§ WHAT IS NEEDED: Could the lines from the one with "Task: Click the AutoFilter icon" through the end of the listing be restated exactly, with nothing else included?
=== Begin Enclosure ===
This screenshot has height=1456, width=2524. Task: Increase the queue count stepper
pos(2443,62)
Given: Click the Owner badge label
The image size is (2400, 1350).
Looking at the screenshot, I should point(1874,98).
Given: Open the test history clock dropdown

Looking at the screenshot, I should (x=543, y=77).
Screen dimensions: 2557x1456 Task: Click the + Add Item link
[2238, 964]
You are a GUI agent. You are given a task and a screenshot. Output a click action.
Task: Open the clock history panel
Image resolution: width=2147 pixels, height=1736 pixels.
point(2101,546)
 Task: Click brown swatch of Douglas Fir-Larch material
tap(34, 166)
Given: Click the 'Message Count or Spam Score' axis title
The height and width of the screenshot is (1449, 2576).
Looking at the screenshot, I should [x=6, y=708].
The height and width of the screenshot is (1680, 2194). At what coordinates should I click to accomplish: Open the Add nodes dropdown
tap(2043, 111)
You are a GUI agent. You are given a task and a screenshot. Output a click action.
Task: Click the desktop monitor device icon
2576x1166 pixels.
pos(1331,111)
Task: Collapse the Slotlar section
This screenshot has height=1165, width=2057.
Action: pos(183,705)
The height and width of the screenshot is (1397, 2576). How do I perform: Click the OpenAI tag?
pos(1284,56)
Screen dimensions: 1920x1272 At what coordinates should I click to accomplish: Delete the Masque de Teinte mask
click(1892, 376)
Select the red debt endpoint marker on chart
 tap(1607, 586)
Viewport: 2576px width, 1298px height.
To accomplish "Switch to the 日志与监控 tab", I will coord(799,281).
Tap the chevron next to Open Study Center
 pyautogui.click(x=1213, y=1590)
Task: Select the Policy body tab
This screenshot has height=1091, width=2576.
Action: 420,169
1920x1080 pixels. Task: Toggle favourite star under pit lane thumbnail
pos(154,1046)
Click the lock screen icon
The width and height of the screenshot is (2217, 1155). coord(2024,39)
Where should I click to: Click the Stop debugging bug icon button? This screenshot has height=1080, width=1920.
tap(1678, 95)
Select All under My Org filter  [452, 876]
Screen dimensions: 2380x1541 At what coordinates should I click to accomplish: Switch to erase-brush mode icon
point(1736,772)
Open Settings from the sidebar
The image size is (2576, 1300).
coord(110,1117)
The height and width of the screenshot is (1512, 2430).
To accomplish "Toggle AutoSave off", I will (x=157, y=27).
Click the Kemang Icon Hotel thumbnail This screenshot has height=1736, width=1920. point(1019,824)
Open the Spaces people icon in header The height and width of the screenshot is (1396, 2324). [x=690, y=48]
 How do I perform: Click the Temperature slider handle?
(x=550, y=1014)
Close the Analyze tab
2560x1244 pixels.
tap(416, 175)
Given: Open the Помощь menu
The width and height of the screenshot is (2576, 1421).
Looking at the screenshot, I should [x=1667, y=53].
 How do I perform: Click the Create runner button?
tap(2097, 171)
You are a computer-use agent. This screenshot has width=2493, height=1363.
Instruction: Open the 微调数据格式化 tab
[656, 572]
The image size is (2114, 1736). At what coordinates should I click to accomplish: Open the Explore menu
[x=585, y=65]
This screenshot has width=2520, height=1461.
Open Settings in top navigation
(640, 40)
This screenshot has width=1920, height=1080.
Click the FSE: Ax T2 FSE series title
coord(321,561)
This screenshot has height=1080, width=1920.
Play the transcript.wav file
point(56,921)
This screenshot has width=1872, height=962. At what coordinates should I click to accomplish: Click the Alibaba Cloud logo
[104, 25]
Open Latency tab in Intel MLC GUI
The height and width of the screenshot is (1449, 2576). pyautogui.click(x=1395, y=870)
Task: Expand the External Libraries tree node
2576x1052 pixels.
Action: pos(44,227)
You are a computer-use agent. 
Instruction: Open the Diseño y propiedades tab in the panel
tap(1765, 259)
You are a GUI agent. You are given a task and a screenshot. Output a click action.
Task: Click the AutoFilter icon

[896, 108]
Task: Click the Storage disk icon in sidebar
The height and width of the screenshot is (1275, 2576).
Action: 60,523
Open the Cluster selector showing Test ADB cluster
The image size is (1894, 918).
=== End Enclosure ===
§ YOUR SOLUTION:
Task: Click the AutoFilter icon

[896, 108]
Task: Click the Storage disk icon in sidebar
The height and width of the screenshot is (1275, 2576).
Action: 60,523
Open the Cluster selector showing Test ADB cluster
The image size is (1894, 918).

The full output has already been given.